About U.S., Pardons Under Amnesty Proclamations, 1865-1869

This database contains copies of presidential pardons granted to Confederate soldiers and citizens.

Historical Background

On May 29, 1865, following the end of the Civil War, President Johnson issued an amnesty proclamation. Under this proclamation former Confederates who had not already taken advantage of President Lincoln’s 1863 amnesty proclamation could receive amnesty upon their taking an oath to defend the Constitution and the Union and to obey all federal laws and proclamations in reference to slavery made during the rebellion. (President Lincoln’s 1863 amnesty proclamation had similar requirements.)
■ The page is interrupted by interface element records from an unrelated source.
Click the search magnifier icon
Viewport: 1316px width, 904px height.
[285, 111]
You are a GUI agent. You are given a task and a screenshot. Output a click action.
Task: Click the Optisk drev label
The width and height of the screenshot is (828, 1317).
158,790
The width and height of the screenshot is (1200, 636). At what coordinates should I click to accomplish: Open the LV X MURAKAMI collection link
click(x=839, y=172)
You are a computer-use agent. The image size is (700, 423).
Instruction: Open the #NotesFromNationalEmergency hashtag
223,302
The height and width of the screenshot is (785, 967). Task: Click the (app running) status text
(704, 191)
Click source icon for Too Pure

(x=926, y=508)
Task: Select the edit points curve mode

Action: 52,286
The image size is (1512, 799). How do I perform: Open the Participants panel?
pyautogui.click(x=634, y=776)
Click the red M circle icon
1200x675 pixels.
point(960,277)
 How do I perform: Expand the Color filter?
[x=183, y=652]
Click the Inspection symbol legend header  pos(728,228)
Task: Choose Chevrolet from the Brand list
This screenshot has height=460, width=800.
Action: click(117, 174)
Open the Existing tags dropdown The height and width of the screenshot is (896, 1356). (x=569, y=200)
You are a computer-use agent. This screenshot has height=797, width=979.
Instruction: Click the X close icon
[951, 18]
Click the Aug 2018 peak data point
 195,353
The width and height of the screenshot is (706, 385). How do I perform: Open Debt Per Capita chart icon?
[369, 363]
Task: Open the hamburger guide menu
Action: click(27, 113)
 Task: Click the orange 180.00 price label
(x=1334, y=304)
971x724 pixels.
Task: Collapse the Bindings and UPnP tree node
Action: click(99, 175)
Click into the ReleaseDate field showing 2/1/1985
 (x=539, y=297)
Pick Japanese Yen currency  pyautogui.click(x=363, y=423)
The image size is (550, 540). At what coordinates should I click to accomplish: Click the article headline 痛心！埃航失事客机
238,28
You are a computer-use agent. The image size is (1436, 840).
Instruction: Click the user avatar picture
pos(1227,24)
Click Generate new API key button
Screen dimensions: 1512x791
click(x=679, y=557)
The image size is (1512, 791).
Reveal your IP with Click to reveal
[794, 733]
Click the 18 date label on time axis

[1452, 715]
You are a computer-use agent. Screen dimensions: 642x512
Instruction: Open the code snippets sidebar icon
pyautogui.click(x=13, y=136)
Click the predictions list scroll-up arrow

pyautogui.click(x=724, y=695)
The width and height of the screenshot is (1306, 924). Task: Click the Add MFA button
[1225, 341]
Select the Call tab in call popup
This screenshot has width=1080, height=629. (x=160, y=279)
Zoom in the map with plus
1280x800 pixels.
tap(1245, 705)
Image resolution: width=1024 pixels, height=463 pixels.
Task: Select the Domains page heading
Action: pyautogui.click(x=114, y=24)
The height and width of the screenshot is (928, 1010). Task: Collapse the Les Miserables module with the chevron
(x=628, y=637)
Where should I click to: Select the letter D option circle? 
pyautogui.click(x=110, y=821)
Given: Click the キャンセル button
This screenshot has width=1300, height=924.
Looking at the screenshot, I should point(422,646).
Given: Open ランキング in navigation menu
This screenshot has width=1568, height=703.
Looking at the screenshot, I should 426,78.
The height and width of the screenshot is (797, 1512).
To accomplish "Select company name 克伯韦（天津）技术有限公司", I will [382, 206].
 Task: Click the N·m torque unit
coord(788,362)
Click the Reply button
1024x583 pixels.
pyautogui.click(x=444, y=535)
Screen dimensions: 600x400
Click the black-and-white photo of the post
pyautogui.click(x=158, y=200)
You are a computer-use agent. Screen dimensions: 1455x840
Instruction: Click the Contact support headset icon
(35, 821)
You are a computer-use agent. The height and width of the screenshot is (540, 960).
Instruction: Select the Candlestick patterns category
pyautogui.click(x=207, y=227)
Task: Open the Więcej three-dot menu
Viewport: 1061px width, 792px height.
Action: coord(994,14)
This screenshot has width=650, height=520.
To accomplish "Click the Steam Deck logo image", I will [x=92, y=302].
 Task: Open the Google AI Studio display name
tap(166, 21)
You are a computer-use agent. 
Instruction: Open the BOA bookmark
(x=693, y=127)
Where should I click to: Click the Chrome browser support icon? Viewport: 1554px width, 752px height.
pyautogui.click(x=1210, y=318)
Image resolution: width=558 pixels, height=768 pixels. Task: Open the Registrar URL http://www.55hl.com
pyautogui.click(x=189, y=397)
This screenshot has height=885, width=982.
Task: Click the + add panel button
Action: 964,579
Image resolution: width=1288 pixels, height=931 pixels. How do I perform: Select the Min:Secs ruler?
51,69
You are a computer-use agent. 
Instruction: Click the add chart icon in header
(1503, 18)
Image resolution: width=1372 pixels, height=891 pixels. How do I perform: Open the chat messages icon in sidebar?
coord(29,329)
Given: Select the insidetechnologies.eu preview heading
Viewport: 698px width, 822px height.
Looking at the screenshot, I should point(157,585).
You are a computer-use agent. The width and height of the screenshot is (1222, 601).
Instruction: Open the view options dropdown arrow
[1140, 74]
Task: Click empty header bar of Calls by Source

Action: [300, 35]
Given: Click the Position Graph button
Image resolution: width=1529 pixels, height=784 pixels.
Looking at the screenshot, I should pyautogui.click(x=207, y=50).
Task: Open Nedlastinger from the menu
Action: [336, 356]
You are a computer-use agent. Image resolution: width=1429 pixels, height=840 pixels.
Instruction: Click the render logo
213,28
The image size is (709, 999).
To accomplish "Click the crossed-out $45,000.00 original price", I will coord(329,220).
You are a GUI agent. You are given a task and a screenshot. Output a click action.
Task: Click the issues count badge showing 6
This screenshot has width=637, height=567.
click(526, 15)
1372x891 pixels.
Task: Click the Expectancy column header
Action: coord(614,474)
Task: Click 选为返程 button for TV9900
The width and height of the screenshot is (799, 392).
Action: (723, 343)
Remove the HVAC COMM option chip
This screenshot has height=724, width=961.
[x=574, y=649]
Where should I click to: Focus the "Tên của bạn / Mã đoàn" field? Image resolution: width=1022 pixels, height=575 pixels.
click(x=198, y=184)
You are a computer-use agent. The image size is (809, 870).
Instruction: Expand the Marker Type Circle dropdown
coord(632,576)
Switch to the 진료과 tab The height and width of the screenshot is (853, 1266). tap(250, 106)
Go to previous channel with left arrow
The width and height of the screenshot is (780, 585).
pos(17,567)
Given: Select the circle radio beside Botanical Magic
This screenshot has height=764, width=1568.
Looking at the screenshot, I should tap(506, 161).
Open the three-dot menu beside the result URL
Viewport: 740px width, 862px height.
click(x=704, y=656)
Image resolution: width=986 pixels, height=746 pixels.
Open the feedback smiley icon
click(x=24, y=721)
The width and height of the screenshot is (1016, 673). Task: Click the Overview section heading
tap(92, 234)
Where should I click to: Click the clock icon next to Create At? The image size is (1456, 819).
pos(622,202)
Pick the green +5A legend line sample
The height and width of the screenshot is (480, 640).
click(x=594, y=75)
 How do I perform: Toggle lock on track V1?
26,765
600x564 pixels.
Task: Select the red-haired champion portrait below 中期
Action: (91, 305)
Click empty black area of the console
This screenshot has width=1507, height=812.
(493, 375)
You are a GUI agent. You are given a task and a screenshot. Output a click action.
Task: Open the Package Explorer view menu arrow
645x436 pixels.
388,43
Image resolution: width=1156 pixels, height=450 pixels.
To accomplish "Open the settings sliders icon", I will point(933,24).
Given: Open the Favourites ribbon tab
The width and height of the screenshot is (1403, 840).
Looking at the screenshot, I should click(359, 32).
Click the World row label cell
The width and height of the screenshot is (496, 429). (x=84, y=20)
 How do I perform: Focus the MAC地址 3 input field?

The proclamation excluded amnesty for the following individuals, except upon special application to the president:

  • individuals who had absented themselves from the U.S. in order to aid in the rebellion
  • graduates of West Point or Annapolis who served as Confederate officers
  • ex-Confederate governors
  • persons who left homes in territory under U.S. jurisdiction for purposes of aiding the rebellion
  • persons who engaged in destruction of commerce on the high seas or in raids from Canada
  • voluntary participants in the rebellion who had property valued at more than $20,000
  • persons who had broken the oath taken under the provisions of the proclamation of 1863
  • civil or diplomatic agents or officials of the Confederacy
  • persons who left judicial posts under the U.S. to aid the rebellion
  • confederate military officers above the rank of army colonel or navy lieutenant
  • members of the U.S. Congress who left to aid in the rebellion
  • persons who resigned commissions in the U.S. Army or Navy and afterwards aided in the rebellion
  • persons who treated unlawfully black prisoners of war and their white officers
  • persons in military or civilian confinement or custody

In September 1867, the president issued a second proclamation which reduced the number of exception categories from 14 to 3. The president received thousands of amnesty applications, and by late 1867 he had already granted 13,500 pardons. Later proclamations would extend amnesty to wider groups until Christmas Day of 1868, when President Johnson issued his final proclamation, which allowed for amnesty to all who had participated in the rebellion.

What You Can Find in the Records

This database contains copies of presidential pardons granted based on the amnesty proclamations made between 1865 and 1868. Documents include an applicant’s name, place of residence, and date of pardon.